> _PROBLEM TO WORK ON_:
In the listing below, locate the lines that hold "search" and copy them.

- - -

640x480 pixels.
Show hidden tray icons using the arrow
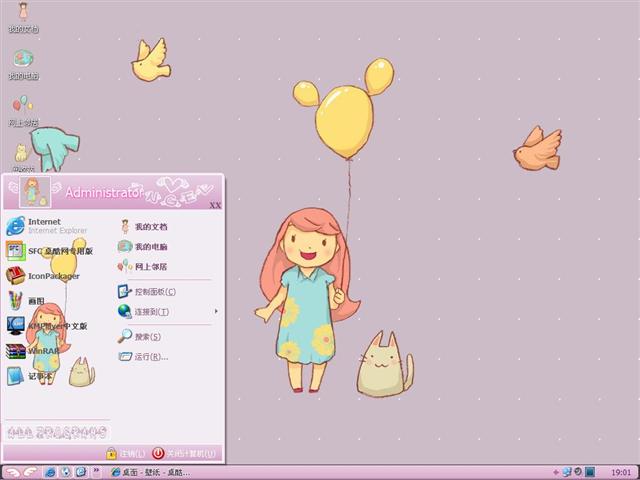tap(555, 471)
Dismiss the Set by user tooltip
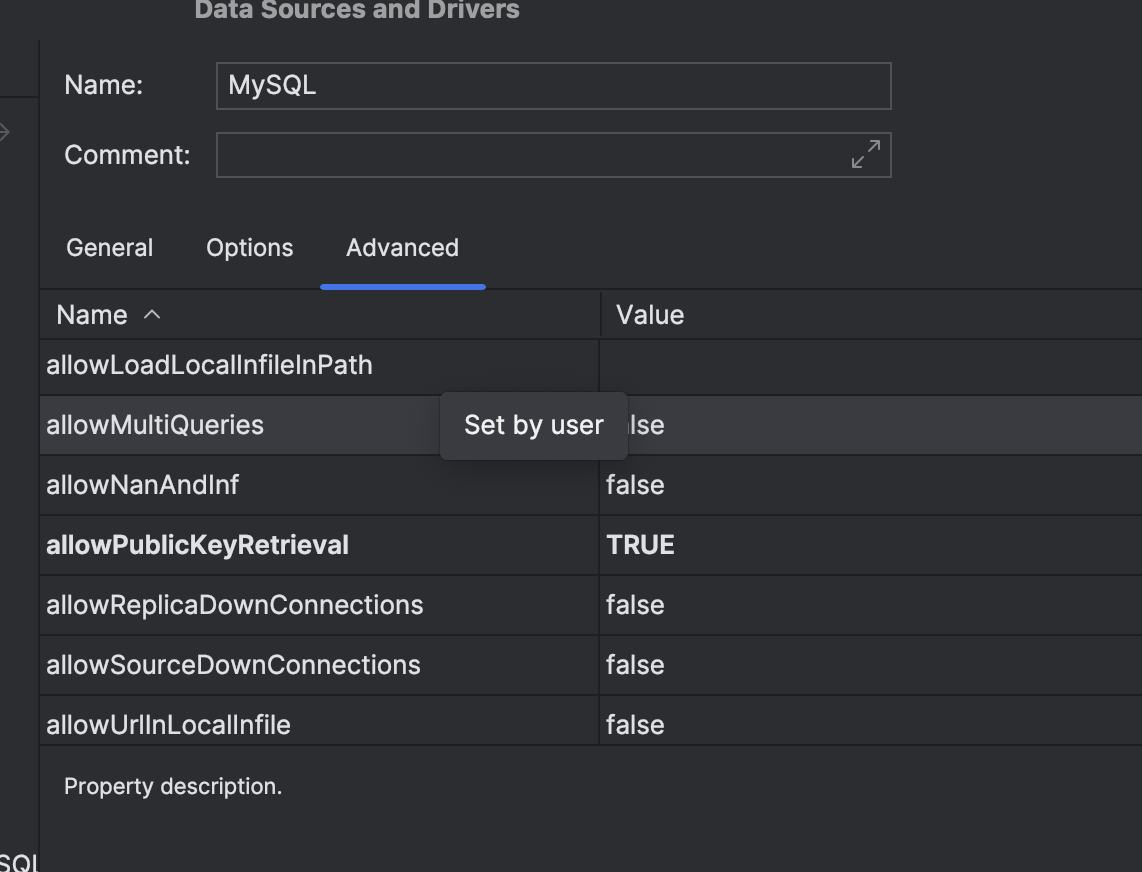Image resolution: width=1142 pixels, height=872 pixels. pyautogui.click(x=533, y=424)
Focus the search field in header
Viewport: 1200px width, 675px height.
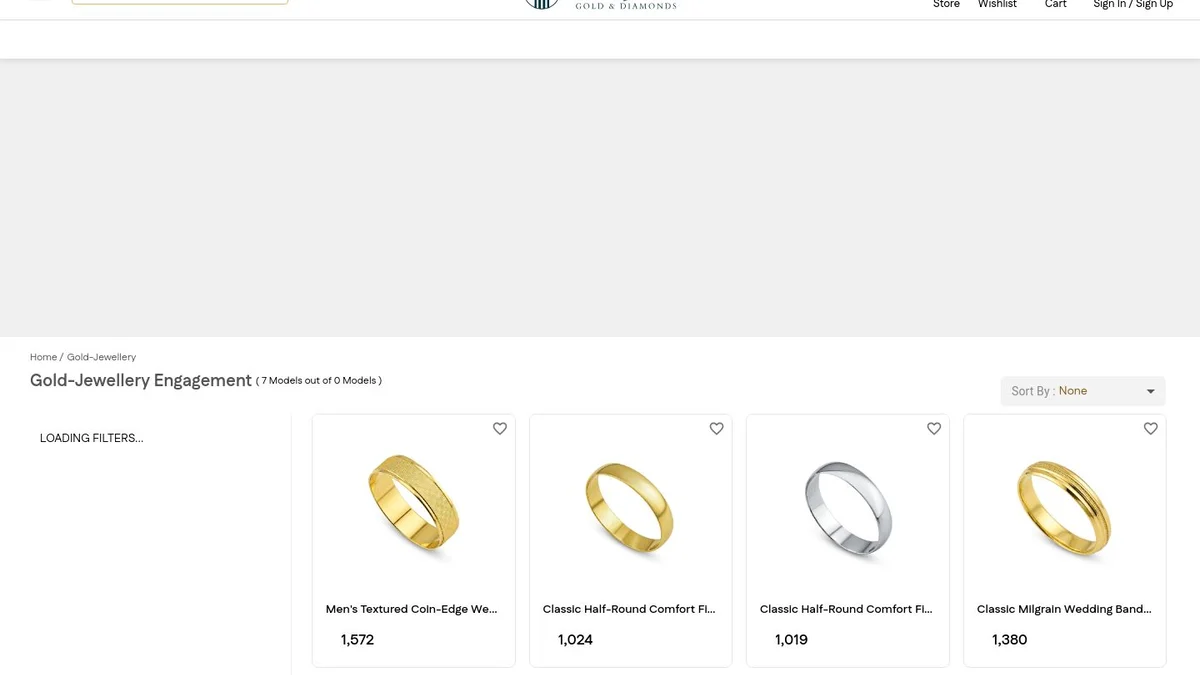tap(180, 2)
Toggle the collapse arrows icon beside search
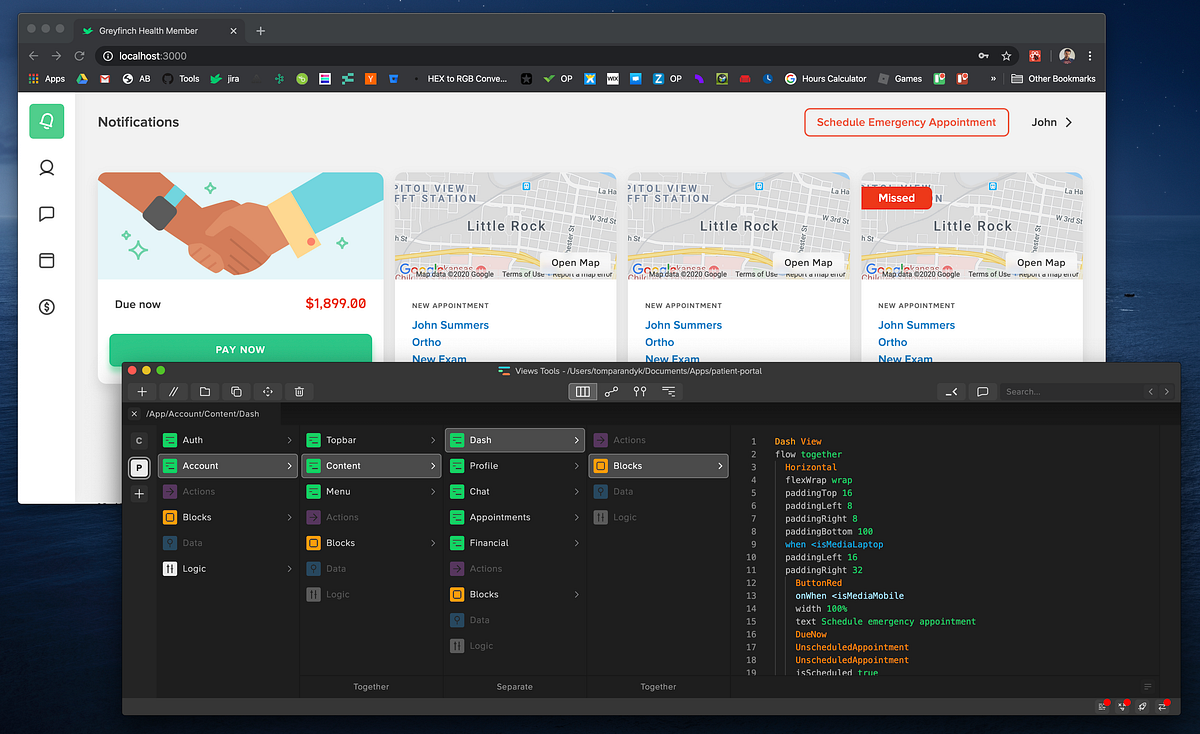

- - -

> _EXERCISE RESULT_:
Focus the search field in header
Toggle the collapse arrows icon beside search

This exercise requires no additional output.